Source material:

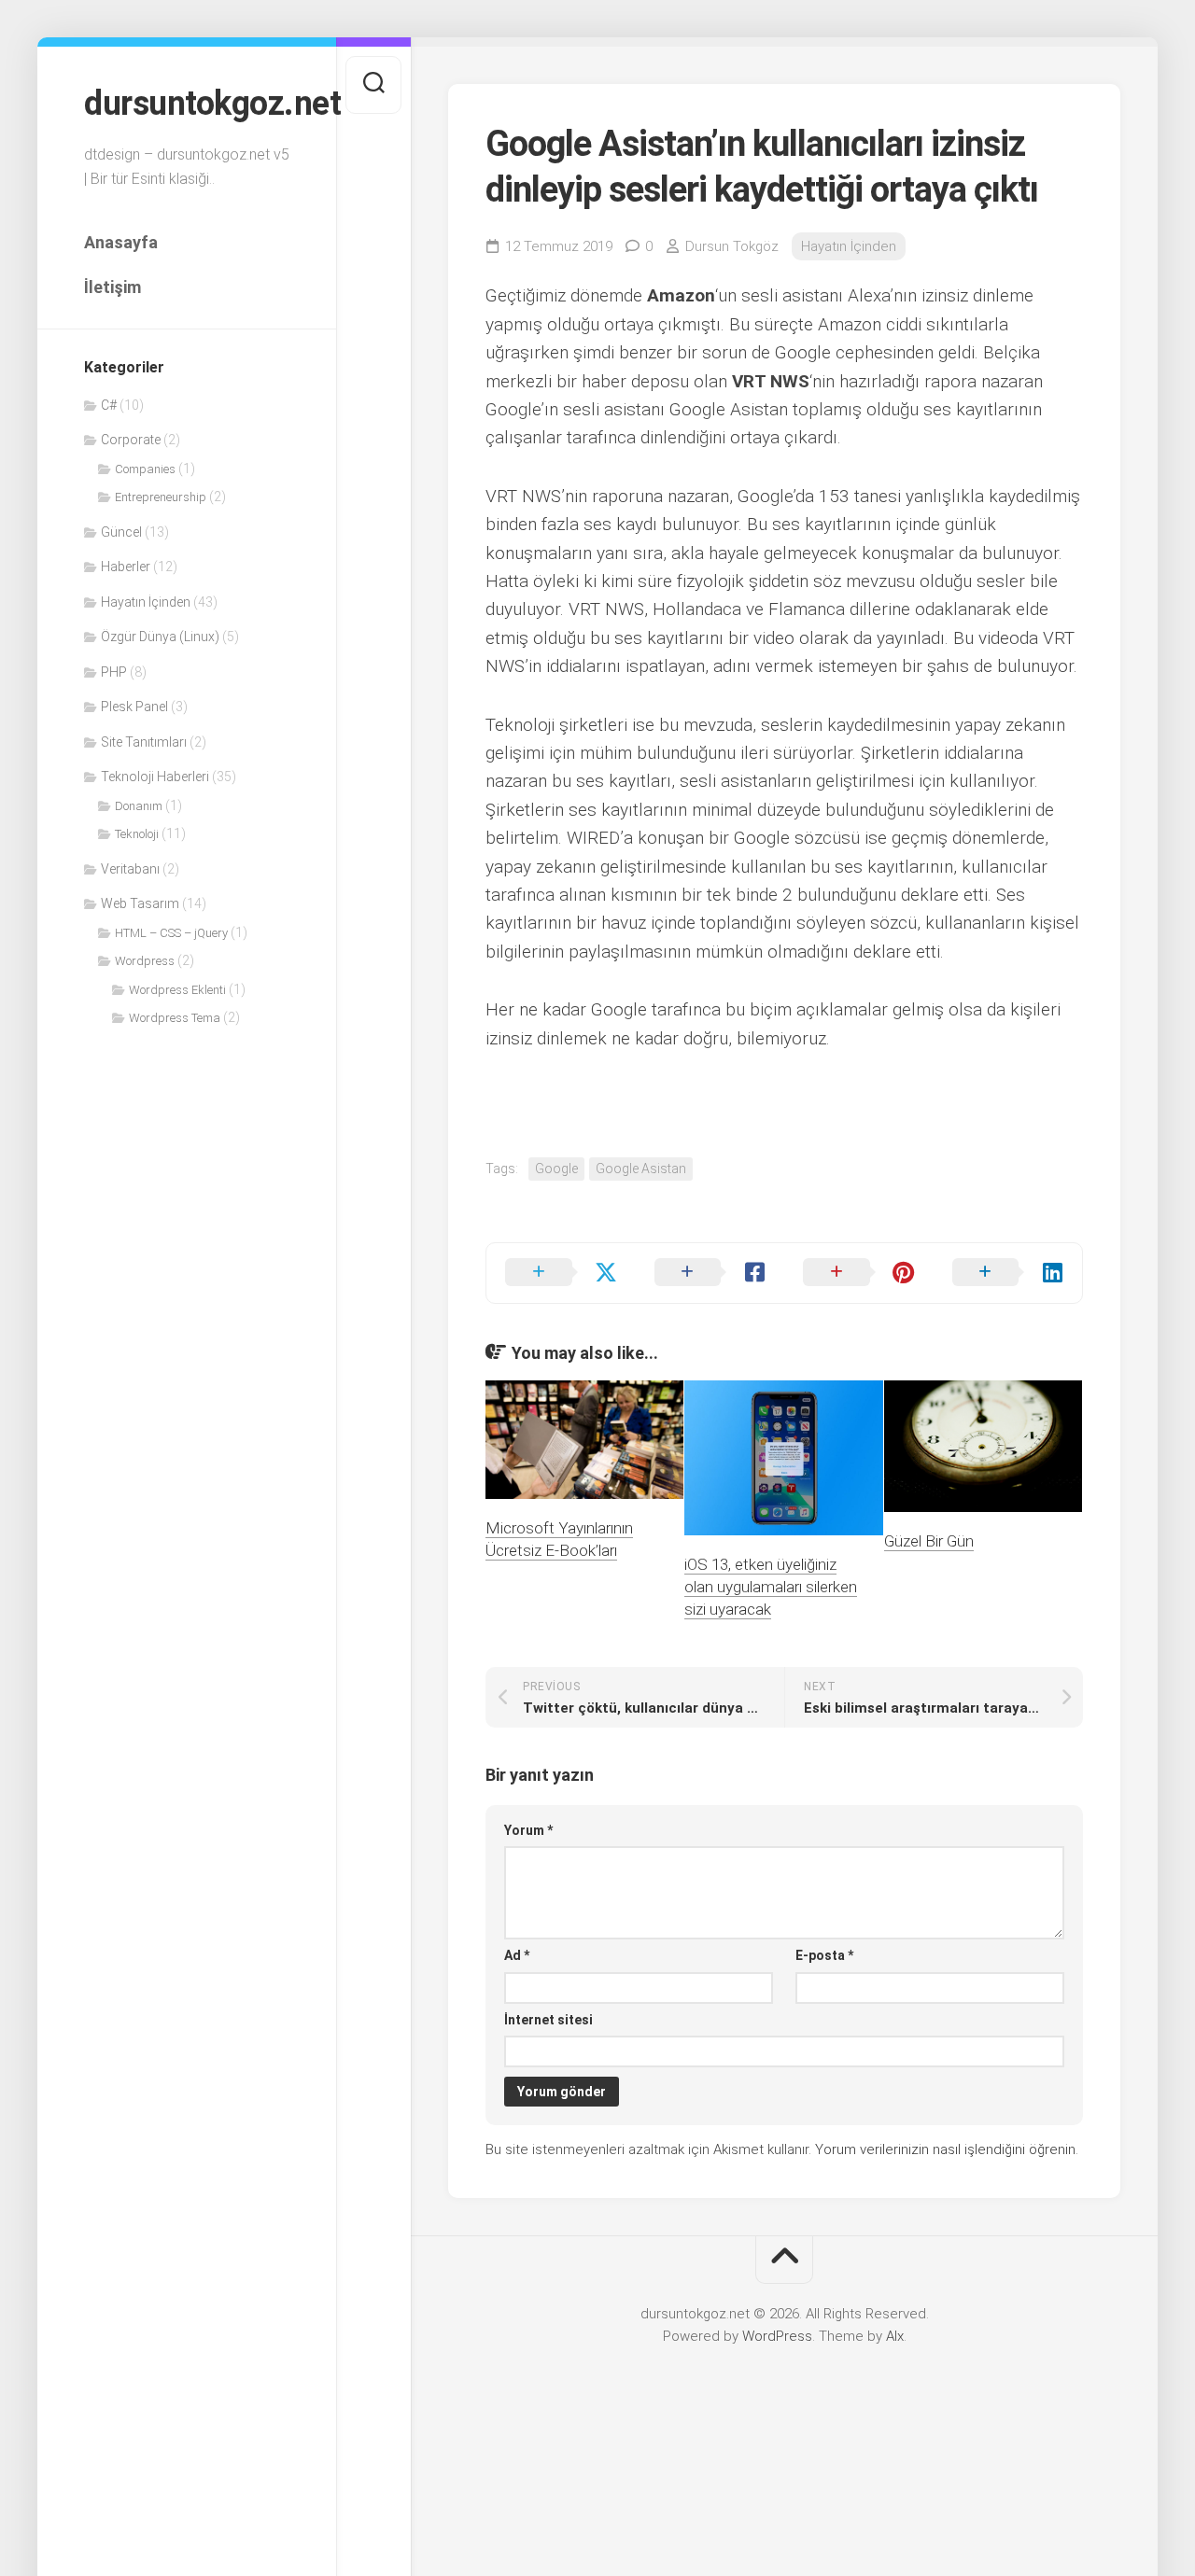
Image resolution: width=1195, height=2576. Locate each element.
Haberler (125, 566)
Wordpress (145, 961)
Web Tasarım (140, 903)
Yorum (528, 1830)
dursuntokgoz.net (186, 103)
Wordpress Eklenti (177, 990)
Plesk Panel (134, 706)
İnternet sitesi (548, 2019)
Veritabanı (130, 868)
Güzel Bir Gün (929, 1541)
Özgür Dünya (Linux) (160, 636)
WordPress (777, 2336)
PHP (114, 672)
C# (109, 405)
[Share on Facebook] (710, 1273)
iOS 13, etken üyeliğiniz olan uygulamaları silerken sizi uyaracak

Requirement:
Would you print the line containing "Özgür Dünya (Linux) (160, 636)" and every line after it up to the end of the listing above, exactly, and nothing else?

Answer space:
Özgür Dünya (Linux) (160, 636)
WordPress (777, 2336)
PHP (114, 672)
C# (109, 405)
[Share on Facebook] (710, 1273)
iOS 13, etken üyeliğiniz olan uygulamaları silerken sizi uyaracak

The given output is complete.